------ WORKING DATA ------
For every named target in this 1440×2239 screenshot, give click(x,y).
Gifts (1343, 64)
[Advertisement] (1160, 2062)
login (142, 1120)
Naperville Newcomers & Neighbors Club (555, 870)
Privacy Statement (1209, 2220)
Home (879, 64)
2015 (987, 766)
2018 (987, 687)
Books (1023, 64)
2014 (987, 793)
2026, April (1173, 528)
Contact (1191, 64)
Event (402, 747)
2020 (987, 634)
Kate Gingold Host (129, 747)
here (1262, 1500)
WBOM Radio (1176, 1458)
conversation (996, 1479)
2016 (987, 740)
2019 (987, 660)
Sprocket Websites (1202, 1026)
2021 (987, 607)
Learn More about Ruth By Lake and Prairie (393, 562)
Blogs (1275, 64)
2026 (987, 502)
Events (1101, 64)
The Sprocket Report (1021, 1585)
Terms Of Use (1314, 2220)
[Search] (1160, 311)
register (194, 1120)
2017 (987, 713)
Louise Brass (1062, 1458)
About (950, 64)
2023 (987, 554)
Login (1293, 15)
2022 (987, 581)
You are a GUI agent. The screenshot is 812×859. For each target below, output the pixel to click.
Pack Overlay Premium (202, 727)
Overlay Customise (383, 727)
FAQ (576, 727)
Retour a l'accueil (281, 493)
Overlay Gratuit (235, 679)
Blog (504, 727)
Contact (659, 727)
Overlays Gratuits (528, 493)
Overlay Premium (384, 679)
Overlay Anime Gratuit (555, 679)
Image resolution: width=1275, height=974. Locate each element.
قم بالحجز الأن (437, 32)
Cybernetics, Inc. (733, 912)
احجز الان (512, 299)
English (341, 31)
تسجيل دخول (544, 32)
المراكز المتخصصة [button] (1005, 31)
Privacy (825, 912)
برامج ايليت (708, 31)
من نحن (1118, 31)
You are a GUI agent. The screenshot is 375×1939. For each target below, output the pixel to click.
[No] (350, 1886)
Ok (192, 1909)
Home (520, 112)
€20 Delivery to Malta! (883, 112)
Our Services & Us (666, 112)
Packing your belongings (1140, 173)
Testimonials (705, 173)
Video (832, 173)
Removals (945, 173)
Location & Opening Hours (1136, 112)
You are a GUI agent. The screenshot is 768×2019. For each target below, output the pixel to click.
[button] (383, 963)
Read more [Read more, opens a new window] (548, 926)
------
Write out the rows above again, swapping "Contact" for "Contact Us" wherever it occurs and keeping everything else the same.

THE REPLY:
For every named target in this 1440×2239 screenshot, give click(x,y).
Gifts (1343, 64)
[Advertisement] (1160, 2062)
login (142, 1120)
Naperville Newcomers & Neighbors Club (555, 870)
Privacy Statement (1209, 2220)
Home (879, 64)
2015 (987, 766)
2018 (987, 687)
Books (1023, 64)
2014 (987, 793)
2026, April (1173, 528)
Contact Us (1191, 64)
Event (402, 747)
2020 (987, 634)
Kate Gingold Host (129, 747)
here (1262, 1500)
WBOM Radio (1176, 1458)
conversation (996, 1479)
2016 (987, 740)
2019 (987, 660)
Sprocket Websites (1202, 1026)
2021 (987, 607)
Learn More about Ruth By Lake and Prairie (393, 562)
Blogs (1275, 64)
2026 (987, 502)
Events (1101, 64)
The Sprocket Report (1021, 1585)
Terms Of Use (1314, 2220)
[Search] (1160, 311)
register (194, 1120)
2017 (987, 713)
Louise Brass (1062, 1458)
About (950, 64)
2023 (987, 554)
Login (1293, 15)
2022 (987, 581)
You are a GUI agent. The screenshot is 812×859. For each target below, output the pixel to click.
Pack Overlay Premium (202, 727)
Overlay Customise (383, 727)
FAQ (576, 727)
Retour a l'accueil (281, 493)
Overlay Gratuit (235, 679)
Blog (504, 727)
Contact Us (659, 727)
Overlays Gratuits (528, 493)
Overlay Premium (384, 679)
Overlay Anime Gratuit (555, 679)
Image resolution: width=1275, height=974. Locate each element.
قم بالحجز الأن (437, 32)
Cybernetics, Inc. (733, 912)
احجز الان (512, 299)
English (341, 31)
تسجيل دخول (544, 32)
المراكز المتخصصة [button] (1005, 31)
Privacy (825, 912)
برامج ايليت (708, 31)
من نحن (1118, 31)
You are a GUI agent. The screenshot is 375×1939. For each target below, output the pixel to click.
[No] (350, 1886)
Ok (192, 1909)
Home (520, 112)
€20 Delivery to Malta! (883, 112)
Our Services & Us (666, 112)
Packing your belongings (1140, 173)
Testimonials (705, 173)
Video (832, 173)
Removals (945, 173)
Location & Opening Hours (1136, 112)
You are a GUI agent. The screenshot is 768×2019. For each target below, output the pixel to click.
[button] (383, 963)
Read more [Read more, opens a new window] (548, 926)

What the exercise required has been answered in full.